TEXTE À LIRE:

Les dessous de la vente de nudes

Photo : Cassandre Riverain/EPJT

Sur les réseaux sociaux, la vente de photos dénudées s’est largement développée ces derniers mois. Entre vendeuses, arnaqueurs et clients, un véritable écosystème a vu le jour.

Par Fridolin Ngoulou, Alice Porcher, Cassandre Riverain (photos)
BD : Honorine Leclère/Académie Brassart Delcourt

lt je vends des nudes à la demande, DM si intéressé ! #nudes #sendnudes » Une minute après le premier tweet de Léna, notre faux profil de jeune fille de 15 ans, des messages commencent déjà à arriver. « Salut », « Tu peux envoyer une photo, je te paie après », « T’as vraiment 15 ans ? », « Combien les nudes ? »… Les propositions fusent.

Ce phénomène s’est largement développé sur Twitter. De plus en plus de personnes se prennent en photo, nues, pour échanger ou vendre leurs images.

Nous essayons d’en savoir plus : qui sont ces personnes prêtes à acheter des photos d’une adolescente de 15 ans ? Certains ont entre 15 et 20 ans, veulent discuter un peu, mais surtout échanger des photos. Même en précisant que tout est payant, d’autres envoient des photos de leur pénis et demandent un nude en retour.

Entre deux messages de garçons cherchant à s’amuser, l’un attire notre attention. Pascal, 57 ans, demande à Léna si elle « aime bien discuter avec des vieux cochons », comment est-elle habillée dans sa « chambre de petite coquine », puis demande des photos d’elle, habillée, parce que « des nudes à 15 ans, c’est de la pédophilie pour ceux qui t’en achèteront ».

Un autre homme de 30 ans explique : « Je ne suis pas pédophile et je voudrais voir à quoi tu ressembles avant de te prendre des nudes. » Ces hommes, conscients d’être à la limite de l’illégalité, poursuivent quand même la conversation dans l’optique d’acheter ou de recevoir gratuitement des photos de la jeune fille.

Pour prendre des nudes, les vendeuses utilisent le matériel qu’elles ont à disposition, comme leur téléphone portable.

La vogue des nudes ne touche pas que les mineures sur Twitter. Nous avons aussi testé le réseau social avec des profils plus âgés.

Une bouche et un œil en photos de profil, des faux prénoms – Chloé, une jeune femme de 22 ans et Manu, un homme de 24 ans – et nous tweetons tout de suite : « Je recherche des nudes. »

Celle qui rencontre le plus de succès, c’est Chloé. Mais si des hommes lui envoient des photos, ce n’est pas pour les vendre, mais pour en recevoir en échange. « Je considère que c’est de l’amusement », « je ne suis pas là pour faire de l’argent, c’est pour du plaisir et c’est tout », expliquent-ils.

CONSIGNES:
[a] Dans le texte sur la vente de nudes, quel âge a Chloé, l'un des faux profils créés sur Twitter ?
[b] Poursuivez le texte consacré à la vente de nudes sur les réseaux sociaux.

EXTRAIT DES DONNÉES:
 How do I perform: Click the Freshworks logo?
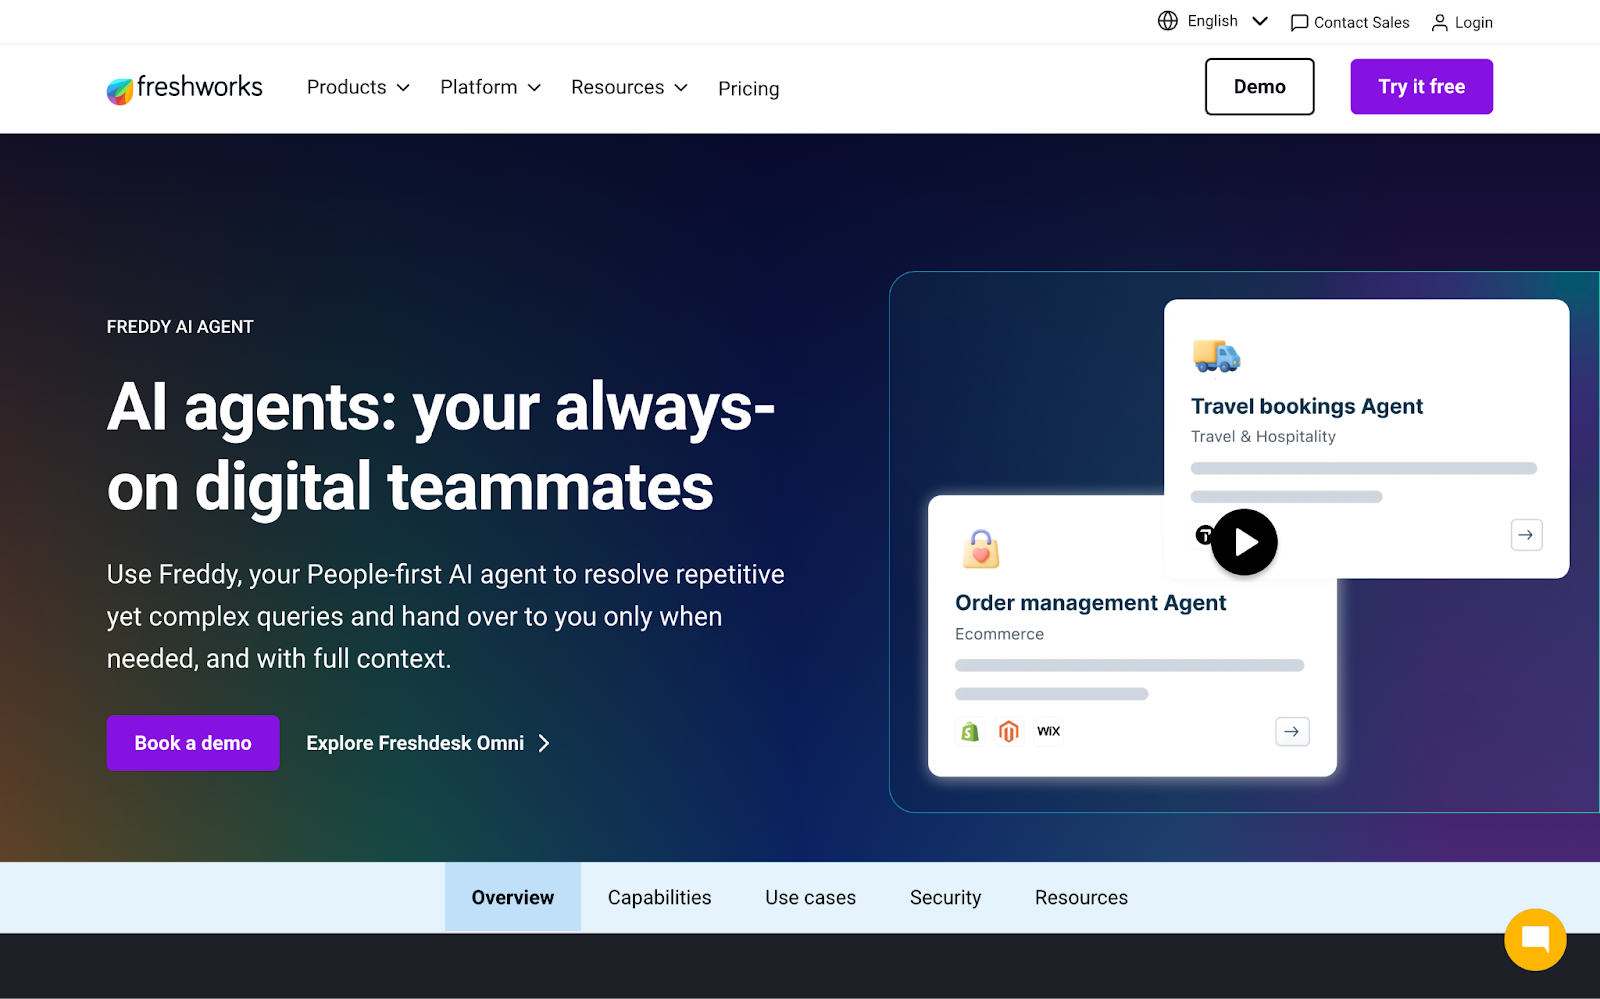pos(185,89)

RÉPONSES AUX EXERCICES:
[a] Chloé a 22 ans.

[b]
Manu se fait aborder par des vendeuses. Nous essayons de discuter avec elles, pour connaître leur âge, leur ancienneté sur le réseau, combien elles gagnent… Certaines répondent facilement. D’autres ignorent les messages en voyant que Manu traîne pour acheter des photos.

Un business quasi-professionnel

Depuis quelques mois, le nombre de comptes Twitter vendeurs de nudes a explosé. Pour en trouver, pas besoin de chercher bien loin : les vendeuses tweetent avec des hashtags dédiés à la vente de photos et vidéos dénudées. #sellnudes, #paypigs, #moneymiss… Taper ces mots dans la barre de recherche Twitter permet de trouver les tweets des vendeuses.

Une multitude de comptes proposent des services, plus ou moins chers. Les vendeuses postent des photos « avant-goût » pour attirer le client. Des images en sous-vêtements, plus ou moins suggestives. Ensuite, tout se passe par message privé : la vendeuse communique ses prix, le client envoie l’argent, puis reçoit un nude.

Mais parfois, les choses se compliquent. Entre les comptes de véritables vendeuses, se cachent des arnaques. Des personnes créent un faux compte. En photo, des filles qu’ils ne connaissent pas. Et ils se font passer pour elles.

Généralement, ces photos sont trouvées sur Internet. Des forums regroupent des stocks de photos, que ces personnes téléchargent pour créer leurs faux comptes.

Et les arnaqueurs font tout pour appâter le client : offres à prix réduit, messages très crus envoyés directement au client, sans attendre que lui se manifeste… Le client envoie ensuite l’argent, puis l’arnaqueur n’envoie pas de photo. À la place, il bloque le client et passe à la victime suivante.

Cette arnaque facile a créé un engouement pour les faux comptes. Cela porte souvent préjudice aux véritables vendeuses. Elles doivent prouver que leur profil est réel. Gagner la confiance du client est indispensable, puisqu’il devient méfiant.

Des vendeuses ont un système bien rôdé, un business quasi-professionnel. Elles établissent une grille de tarifs, des limites dans ce qu’elles font en vidéos… Parfois, les comptes Twitter ne sont qu’une partie de leurs activités : des escortes proposent leurs services pour « du réel ». Mais certaines vendeuses se considèrent également comme des travailleuses du sexe.

Julie considère la vente de nudes comme un travail, elle y consacre certaines de ces journées.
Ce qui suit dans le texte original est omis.